Show HN: Remote Companies Around the World - buboard
https://reworkin.com/hop
======
guessmyname
One of the first job aggregators I enjoyed using was “Who is Hiring” [1].

Reworkin seems like a bad copy of the basic features of that website.

• Search is useless: searching “San Francisco” returns two jobs [2] (one in
Toronto, one in a misplaced map marker). Searching “Seattle” [3] returns an
empty map, even though there are seven (7) markers around the city;

• Bad UI/UX: there is no tech filter, so I have to click and read every marker
to know if the job matches my skill-set;

• Missing company information: some posts have no information at all [4];

• Irrelevant companies: What’s the point of adding companies like Microsoft
[5] and Amazon Web Services [6]? They are not a remote companies. They have
some teams that allow remote work but they almost never advertise their jobs
as being remote friendly. Usually, they prefer to relocate people and if they
allow remote from the start of your contract is because you are someone with
very good credentials;

[1]
[https://whoishiring.io/search/45.7060/-37.3540/2?remote=true](https://whoishiring.io/search/45.7060/-37.3540/2?remote=true)

[2]
[https://reworkin.com/hop?search=san+francisco](https://reworkin.com/hop?search=san+francisco)

[3]
[https://reworkin.com/hop?search=seattle](https://reworkin.com/hop?search=seattle)

[4] [https://reworkin.com/hop/629](https://reworkin.com/hop/629)

[5] [https://reworkin.com/hop/169](https://reworkin.com/hop/169)

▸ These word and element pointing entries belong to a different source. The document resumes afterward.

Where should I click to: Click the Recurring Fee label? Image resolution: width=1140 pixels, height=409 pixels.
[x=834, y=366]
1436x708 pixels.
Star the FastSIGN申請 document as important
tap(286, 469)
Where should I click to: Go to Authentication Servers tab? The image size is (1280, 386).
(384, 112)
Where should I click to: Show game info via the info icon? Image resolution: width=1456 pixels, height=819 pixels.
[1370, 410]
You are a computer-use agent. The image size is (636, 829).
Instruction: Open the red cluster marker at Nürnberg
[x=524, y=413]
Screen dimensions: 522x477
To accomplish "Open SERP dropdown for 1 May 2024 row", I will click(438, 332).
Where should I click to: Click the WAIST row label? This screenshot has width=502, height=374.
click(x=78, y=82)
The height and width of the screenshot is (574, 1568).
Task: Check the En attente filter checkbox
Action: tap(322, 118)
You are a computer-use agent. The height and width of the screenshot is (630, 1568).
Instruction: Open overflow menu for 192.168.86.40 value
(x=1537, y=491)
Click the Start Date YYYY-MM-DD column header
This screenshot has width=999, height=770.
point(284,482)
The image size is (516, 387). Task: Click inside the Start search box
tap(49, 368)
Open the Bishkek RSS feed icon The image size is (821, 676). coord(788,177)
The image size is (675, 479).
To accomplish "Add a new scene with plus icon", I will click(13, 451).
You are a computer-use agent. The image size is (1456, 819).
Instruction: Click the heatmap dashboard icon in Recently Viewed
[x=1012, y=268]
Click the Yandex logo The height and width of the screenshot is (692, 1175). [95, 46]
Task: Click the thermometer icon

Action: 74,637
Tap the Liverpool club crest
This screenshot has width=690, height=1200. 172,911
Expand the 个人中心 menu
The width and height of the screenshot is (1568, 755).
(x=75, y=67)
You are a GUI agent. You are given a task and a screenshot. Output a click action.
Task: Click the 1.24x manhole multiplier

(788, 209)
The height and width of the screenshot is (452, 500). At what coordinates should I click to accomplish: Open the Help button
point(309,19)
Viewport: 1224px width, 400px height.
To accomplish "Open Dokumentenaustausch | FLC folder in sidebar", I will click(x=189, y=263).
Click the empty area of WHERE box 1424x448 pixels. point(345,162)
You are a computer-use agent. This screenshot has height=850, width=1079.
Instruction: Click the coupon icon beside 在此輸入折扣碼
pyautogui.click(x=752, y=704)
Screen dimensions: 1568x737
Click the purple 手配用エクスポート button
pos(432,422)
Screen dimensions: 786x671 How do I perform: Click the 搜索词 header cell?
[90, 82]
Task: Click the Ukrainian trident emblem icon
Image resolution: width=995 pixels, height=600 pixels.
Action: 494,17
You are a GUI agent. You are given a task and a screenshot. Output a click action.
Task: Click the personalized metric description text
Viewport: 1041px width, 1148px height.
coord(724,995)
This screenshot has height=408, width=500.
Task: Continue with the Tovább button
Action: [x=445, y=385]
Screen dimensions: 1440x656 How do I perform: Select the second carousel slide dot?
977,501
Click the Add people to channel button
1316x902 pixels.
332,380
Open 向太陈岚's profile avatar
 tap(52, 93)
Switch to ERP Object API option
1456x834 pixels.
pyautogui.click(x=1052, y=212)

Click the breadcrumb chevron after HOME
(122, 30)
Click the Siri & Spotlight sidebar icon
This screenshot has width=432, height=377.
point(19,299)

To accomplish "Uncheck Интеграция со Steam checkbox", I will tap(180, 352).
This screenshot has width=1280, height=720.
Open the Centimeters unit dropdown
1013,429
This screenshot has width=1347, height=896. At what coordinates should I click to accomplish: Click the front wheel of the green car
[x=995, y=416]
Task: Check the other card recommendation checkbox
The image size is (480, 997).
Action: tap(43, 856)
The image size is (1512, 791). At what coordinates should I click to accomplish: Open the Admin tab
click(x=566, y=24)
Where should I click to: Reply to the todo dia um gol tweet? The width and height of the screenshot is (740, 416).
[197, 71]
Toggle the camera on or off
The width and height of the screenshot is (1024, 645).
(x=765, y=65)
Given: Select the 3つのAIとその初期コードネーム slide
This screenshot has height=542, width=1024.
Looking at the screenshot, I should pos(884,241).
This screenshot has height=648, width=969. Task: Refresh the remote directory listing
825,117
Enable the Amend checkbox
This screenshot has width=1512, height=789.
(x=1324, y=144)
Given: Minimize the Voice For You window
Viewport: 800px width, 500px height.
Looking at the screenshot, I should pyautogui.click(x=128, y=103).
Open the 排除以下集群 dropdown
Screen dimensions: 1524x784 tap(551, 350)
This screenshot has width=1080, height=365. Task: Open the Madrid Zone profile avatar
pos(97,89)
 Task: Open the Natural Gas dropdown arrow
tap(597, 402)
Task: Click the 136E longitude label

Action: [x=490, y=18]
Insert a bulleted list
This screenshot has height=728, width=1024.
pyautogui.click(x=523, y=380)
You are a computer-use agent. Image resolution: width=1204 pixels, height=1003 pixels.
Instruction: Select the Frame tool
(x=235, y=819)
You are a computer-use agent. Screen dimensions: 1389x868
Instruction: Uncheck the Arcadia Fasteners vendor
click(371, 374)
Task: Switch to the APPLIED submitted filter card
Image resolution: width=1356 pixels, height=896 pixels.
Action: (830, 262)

[6] [https://reworkin.com/hop/70](https://reworkin.com/hop/70)

------
duncan-donuts
Is this for companies that are 100% remote or for companies that include
distributed roles?

------
terrycody
very interesting website, should be useful when you want to find some remote
ideas or job applicants.

------
nk1337
This website makes me think they're gonna make me write PHP